How many people have RHD?

As at 31 December 2019, there were 5,385 people living with RHD recorded on the 4 jurisdictional registers. Of these, nearly 3 in 10 (1,558) were aged under 25, 2 in 3 (3,561) were females, the greatest number were living in the Northern Territory (2,308), and 4 in 5 diagnoses (4,337, 81%) were among Indigenous Australians. The median age for RHD diagnosis among Indigenous Australians (22 years) was younger than for non-Indigenous Australians (50 years).

In 2015–2019, 1,325 new RHD diagnoses among Indigenous Australians were reported to the jurisdictional registers (60 per 100,000 population). New RHD diagnoses were more common among Indigenous females compared to males (76 and 44 diagnoses per 100,000, respectively), and just over half of new diagnoses were among people aged under 25 years (723 diagnoses). The greatest number and highest rate of new diagnoses among Indigenous Australians was in the Northern Territory (557, or 150 per 100,000).

How many people died with RHD?

In 2015–2019, 399 deaths were reported for people with RHD listed on one of the four jurisdictional registers. Of these, 287 people (72%) were Indigenous Australians. The median age of death was 52 years for Indigenous males and 53 years for Indigenous females, compared with 72 years for non-Indigenous males and 71 years for non-Indigenous females.

How many Indigenous Australians are prescribed secondary prophylaxis?

Secondary prophylaxis with regular benzylbenzathine penicillin G (BPG) is the only RHD control strategy shown to reduce recurrences, delay progression, and be cost effective at community and individual levels (RHD Australia 2012). Between 2015 and 2019, the recommended regimen to prevent recurrences of ARF, and progression to RHD, involved regular intramuscular injections of BPG every 21–28 days, for a minimum of 10 years.

The methodology for analysing adherence to secondary prophylaxis treatment in this report has been changed from previous reports. This report includes people prescribed 21-day, as well as 28-day prophylaxis, and includes those who were prescribed prophylaxis but did not receive any of their prescribed doses.
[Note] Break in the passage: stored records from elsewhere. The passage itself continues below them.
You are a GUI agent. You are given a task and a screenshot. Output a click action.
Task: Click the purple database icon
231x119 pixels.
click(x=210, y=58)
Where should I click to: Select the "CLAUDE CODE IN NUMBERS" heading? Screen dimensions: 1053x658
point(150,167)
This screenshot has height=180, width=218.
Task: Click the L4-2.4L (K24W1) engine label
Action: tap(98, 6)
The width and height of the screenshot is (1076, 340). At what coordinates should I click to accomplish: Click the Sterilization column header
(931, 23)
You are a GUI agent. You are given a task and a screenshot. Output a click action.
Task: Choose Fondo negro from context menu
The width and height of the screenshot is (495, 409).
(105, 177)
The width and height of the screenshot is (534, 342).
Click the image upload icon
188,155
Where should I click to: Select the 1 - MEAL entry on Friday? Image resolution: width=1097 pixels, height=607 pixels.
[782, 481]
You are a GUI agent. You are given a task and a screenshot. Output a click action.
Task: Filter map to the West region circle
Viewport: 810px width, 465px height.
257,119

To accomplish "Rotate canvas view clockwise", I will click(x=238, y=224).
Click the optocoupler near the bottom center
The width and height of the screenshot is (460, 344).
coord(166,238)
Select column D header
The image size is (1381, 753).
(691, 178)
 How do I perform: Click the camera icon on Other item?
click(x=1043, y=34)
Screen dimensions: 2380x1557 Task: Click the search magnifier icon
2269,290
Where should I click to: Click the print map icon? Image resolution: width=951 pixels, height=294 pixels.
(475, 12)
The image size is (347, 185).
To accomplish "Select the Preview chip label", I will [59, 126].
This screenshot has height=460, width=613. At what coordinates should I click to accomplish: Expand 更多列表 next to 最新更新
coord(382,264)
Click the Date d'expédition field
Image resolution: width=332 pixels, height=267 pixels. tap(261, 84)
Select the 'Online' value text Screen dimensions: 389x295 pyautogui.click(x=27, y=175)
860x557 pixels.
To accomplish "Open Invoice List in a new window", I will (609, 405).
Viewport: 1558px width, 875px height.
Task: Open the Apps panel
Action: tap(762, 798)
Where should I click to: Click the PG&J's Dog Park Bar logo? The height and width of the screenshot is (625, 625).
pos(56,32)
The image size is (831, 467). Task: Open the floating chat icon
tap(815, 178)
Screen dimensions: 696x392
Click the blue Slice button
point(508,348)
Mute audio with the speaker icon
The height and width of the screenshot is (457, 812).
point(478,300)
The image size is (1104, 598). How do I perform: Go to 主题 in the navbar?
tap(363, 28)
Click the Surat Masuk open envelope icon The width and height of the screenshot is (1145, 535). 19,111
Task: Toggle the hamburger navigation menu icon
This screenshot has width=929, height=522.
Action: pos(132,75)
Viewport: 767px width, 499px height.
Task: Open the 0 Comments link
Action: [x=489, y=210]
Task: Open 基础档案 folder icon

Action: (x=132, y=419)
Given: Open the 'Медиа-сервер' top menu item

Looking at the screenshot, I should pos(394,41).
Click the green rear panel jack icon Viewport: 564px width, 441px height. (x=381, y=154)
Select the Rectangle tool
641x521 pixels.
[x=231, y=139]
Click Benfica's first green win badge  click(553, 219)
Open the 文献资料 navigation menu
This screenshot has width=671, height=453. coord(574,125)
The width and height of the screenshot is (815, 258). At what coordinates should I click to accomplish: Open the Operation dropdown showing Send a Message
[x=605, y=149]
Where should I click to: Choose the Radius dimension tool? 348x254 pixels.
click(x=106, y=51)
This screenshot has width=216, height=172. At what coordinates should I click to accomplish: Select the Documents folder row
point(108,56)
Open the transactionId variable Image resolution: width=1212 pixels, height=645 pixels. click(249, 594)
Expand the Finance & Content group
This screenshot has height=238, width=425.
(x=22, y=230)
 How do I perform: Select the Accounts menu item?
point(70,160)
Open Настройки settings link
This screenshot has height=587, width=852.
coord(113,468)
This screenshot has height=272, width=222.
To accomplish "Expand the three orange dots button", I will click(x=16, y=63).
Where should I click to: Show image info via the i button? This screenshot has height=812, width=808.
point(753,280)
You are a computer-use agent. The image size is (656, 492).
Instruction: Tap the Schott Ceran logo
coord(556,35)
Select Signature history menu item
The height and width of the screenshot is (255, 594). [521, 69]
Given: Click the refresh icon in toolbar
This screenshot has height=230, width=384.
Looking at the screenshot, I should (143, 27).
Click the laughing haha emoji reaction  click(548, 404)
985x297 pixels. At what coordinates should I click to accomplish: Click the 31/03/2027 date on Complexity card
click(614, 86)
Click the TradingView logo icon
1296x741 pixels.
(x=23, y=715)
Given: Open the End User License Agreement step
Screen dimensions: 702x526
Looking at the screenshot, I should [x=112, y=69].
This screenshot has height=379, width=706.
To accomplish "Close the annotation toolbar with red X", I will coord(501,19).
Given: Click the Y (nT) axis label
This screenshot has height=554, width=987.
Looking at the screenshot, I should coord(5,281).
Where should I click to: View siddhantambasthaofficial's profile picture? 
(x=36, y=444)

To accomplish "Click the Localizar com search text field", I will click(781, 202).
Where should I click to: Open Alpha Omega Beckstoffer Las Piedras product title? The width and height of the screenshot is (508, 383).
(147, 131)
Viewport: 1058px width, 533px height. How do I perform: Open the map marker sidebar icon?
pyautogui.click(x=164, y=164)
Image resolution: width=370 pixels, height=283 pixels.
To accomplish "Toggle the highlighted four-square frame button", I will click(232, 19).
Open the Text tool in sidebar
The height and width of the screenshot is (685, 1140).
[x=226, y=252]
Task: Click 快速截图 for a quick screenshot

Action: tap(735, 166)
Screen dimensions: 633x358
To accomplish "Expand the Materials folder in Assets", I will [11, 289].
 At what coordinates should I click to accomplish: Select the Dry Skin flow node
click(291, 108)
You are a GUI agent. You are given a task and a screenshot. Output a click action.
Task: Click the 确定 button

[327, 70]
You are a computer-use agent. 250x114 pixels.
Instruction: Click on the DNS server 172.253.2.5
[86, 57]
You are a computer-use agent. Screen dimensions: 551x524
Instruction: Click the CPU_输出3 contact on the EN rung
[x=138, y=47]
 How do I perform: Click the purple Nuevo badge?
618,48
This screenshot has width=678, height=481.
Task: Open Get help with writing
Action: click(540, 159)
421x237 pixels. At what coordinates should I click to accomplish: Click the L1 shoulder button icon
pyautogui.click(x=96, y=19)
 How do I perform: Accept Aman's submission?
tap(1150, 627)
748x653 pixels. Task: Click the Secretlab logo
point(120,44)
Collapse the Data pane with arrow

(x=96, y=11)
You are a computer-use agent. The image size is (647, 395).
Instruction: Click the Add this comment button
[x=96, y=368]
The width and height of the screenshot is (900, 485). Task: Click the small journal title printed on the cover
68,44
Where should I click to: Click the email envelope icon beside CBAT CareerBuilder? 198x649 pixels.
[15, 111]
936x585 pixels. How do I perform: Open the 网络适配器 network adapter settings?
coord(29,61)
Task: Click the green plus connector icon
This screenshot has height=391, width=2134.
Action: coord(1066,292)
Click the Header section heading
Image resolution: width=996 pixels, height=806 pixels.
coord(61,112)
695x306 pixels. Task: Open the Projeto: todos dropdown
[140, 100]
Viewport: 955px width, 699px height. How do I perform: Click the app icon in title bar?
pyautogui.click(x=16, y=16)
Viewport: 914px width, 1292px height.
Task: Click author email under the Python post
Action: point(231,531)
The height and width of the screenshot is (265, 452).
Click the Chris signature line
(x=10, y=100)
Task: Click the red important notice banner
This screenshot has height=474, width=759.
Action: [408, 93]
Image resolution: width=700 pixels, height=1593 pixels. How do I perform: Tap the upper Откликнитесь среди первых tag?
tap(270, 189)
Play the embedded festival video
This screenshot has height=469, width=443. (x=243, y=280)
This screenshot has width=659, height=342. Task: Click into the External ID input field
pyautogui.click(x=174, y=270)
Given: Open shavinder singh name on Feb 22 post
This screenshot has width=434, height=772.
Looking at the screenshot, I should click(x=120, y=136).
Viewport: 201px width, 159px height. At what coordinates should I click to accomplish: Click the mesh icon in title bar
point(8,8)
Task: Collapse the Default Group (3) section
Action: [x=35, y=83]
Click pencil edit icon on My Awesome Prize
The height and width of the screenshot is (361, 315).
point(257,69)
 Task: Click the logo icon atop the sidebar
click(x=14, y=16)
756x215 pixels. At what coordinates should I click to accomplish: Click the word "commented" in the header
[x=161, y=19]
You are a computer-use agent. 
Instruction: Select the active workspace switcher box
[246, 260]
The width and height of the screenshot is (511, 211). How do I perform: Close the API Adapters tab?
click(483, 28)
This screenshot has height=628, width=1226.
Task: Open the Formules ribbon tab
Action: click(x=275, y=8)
In 2019, among Indigenous Australians prescribed 3 or 4-weekly BPG:

  • 19% (783 people) received 100% or more of their prescribed doses
  • 18% (755) received 80% to 99% of their prescribed doses
  • 29% (1,177) received 50% to 79% of their prescribed doses
  • 34% (1,394) received less than 50% of their prescribed doses, including 317 people who received no doses.

In 2019, among 4,508 Australians prescribed BPG, there were 131 recurrent ARF episodes. The majority of these recurrences are most likely a result of delayed doses of or low adherence to regular BPG.